Quando arriviamo all'attacco ci sono già due cordate impegnate sul primo tiro ed ecco allora Lucio sistemarsi in posizione strategica ad osservare i movimenti di chi arrampica e dispensare consigli sul come affrontare il passaggio della prima fessura.

 

Ovviamente lui conosce la via a memoria, non solo per averla aperta, ma anche per avere passato 18 giornate di lavoro a pulirla, disgaggiarla dai sassi pericolanti, chiodarla con trapano e spit. 

 

Poi tocca a noi e io lascio ben volentieri a Lucio il comando della cordata anche perchè, detto molto sinceramente, a me l'ofiolite della Rocca del Prete fa lo stesso effetto della kriptonite su Nembo Kid: a lui fa perdere le forze e i super poteri, a me fa perdere un grado secco delle mie capacità di arrampicata.
Man mano che saliamo, tiro dopo tiro, sono sempre più contento della mia prudente (e saggia) decisione.
 

Alla fine posso dire che la via Giovanni Cordani è una "signora via di media difficoltà", con un impegno pressoché continuo di quarto grado e tratti di quarto superiore, che richiede buona tecnica di opposizione in camino e in diedro, oltre ad una buona dose d'intuito in un paio di passaggi che (come c'è scritto nella relazione) sono "da capire".

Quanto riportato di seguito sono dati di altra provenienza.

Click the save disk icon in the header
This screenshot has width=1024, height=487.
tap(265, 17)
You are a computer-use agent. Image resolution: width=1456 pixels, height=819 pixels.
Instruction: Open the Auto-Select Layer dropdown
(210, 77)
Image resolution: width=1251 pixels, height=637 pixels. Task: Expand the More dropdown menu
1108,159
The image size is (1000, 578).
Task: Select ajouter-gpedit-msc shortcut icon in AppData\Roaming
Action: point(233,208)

In quanto al tratto di quinto grado, beh, ve lo raccomando... con uno spit nascosto alla vista che (se non lo sai che c'è), a prima occhiata, ti fa riflettere sull'opportunità di proseguire la scalata. 

Da apprezzare anche la linea di salita, molto logica nel seguire i punti più arrampicabili della parete.
 


 

Il sole caldo di fine estate ci accoglie sul prato della cima.

Ci si scambiano le impressioni sui vari passaggi della via, si riavvolgono le corde e ci si appresta a scendere al campo.

Una bella passeggiata nel bosco appenninico conduce all'imbocco del canale Martincano e ogni volta che si passa di lì non si può fare a meno di ricordare il corso di alpinismo del 2007, quando lo si salì con gli allievi sotto ad una tormenta di neve e mezzo metro del bianco strato già depositato a terra.

Adesso invece ci sono le capre a brucare i ciuffi d'erba abbarbicati sulle rocce, saltando agilmente su per il pendio roccioso che a noi darebbe quanto meno difficoltà di terzo grado.

Si muovono con un'agilità stupefacente e mi fanno invidia: a loro sì che l'ofiolite gli fa un baffo!  

 

Giù al campo arrivano in parecchi, qualcuno è già pronto per partire, altri (come noi) cominceranno a farlo, altri ancora sono ritornati sotto la parete per salire un'altra via.

Rimane il piacere dell'ultima camminata nel bosco di faggi, poi ci saranno i saluti, il viaggio sulle tortuose strade dell'Appennino, il trasbordo del materiale, il resto del viaggio in autostrada fino a casa, mentre il ricordo di questi due giorni pian piano comincia piacevolmente a sedimentare negli anfratti del cervello e dentro al cuore.